The most recent Report on Government Services (ROGS) data on homelessness unveiled some alarming trends with regards to housing and homelessness in Canberra.
These include persistent rates of overcrowding in public housing dwellings, a 22 per cent increase in unmet need for housing support, and an average 81-day wait to move into a vacant property - even as 200 more people assessed at the highest need for housing were added to the wait list.
It would be easy to raise these issues as the beginning of an argument on the need for governments to lift public housing stock and invest in social housing, and we wouldn't be alone in doing so. A recent survey of Australia's leading economists, conducted by UNSW, found that an overwhelming majority considered the absence of social housing investment in the COVID-19 stimulus measures to be a poorly judged omission.
The same survey also found broad support for the role of the not-for-profit community housing providers in channelling social housing investment now and into the future. Clearly, the community housing and not-for-profit housing sector have a valuable and legitimate role to play in responding to the housing crisis that shows no sign of abating.
At YWCA Canberra, we have been providing supportive housing to women and families in the community for nearly 80 years. We are well placed to understand the dynamics and demographic trends of homelessness among women, and to provide a gender- and trauma-informed response that recognises the agency of our clients. That's why we have been working to respond to the increased levels of homelessness among women, particularly older women.
Our Y-Homes project pledges our own funds and secured Commonwealth funding to build 10 units on land we own in Ainslie. These stable homes would provide affordable housing for older women on modest incomes and go some way, however small, to responding to the chronic undersupply of social and affordable housing in a city known for its comfortable and progressive status.
While the solution to homelessness is an increase in housing supply, which will create positive social and economic outputs, the greatest barrier can often be community antipathy.
Despite the overwhelming evidence supporting the need for this build and the pride we hold in Canberra for being progressive, educated and inclusive, it turns out that when presented with an opportunity to put these principles into action and support inclusivity within our own suburbs, some people are unwilling to welcome newcomers to their neighbourhoods.
We all have preferences about how and where we want to live - preferences which correlate directly to our privilege.

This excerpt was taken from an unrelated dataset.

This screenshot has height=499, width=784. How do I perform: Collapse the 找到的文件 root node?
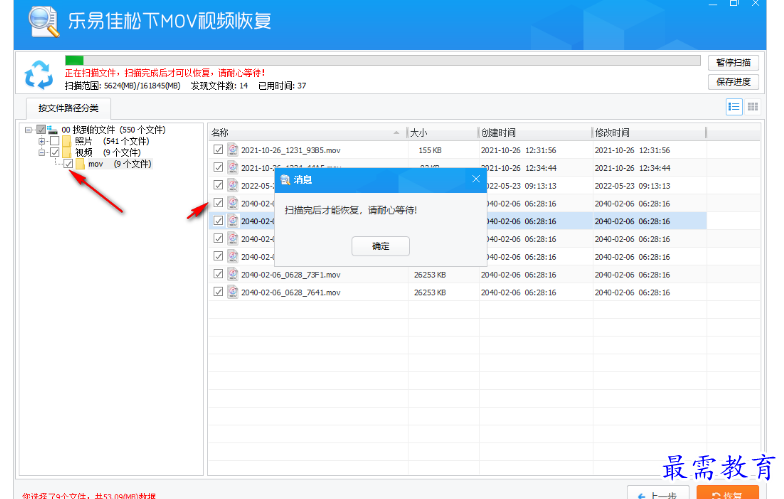point(29,130)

The older women we support have had their choices narrowed due to the impact of a lifetime of low wages on their retirement savings, often compounded by time spent out of work caring for children. Their already dire financial circumstances can be exacerbated by relationship breakdowns, the death of a spouse, domestic violence, declining health and acute social isolation.
These are the women our Ainslie build will support. The exclusionary attitude shown towards these women who did everything society asked of them, however, is disheartening; they worked until their pregnancy or the marriage bar excluded them from the workforce, they raised children, they cared for parents and spouses and, in some cases, are still caring for grandchildren.
Can we really claim to represent that core Canberra identity of progressivism if we seek to ensure these women never call our neighbourhoods home?
Data simply does not lie - there is a growing and increasingly tangible level of homelessness among older women in Canberra. You are unlikely to see these women on the street, however, because they are sleeping in their cars or trying to not to be a burden as they sleep on the couch or floor of a friend or adult child, all while they desperately search for another rental in a competitive and unaffordable market.
Our sector has the potential to change lives for the better by bringing safety and stability to women as they enter into or live out their retirement - things that so many of us take for granted. Modest builds such as ours are a critical part of the co-ordinated response to an urgent economic and social need, and our place in that response has been recognised by economic policy experts, government and the broader community.
If it takes a village to raise a child, then it can simply take a welcoming neighbourhood to give peace of mind and a sense of security to women living out their retirement in modest comfort.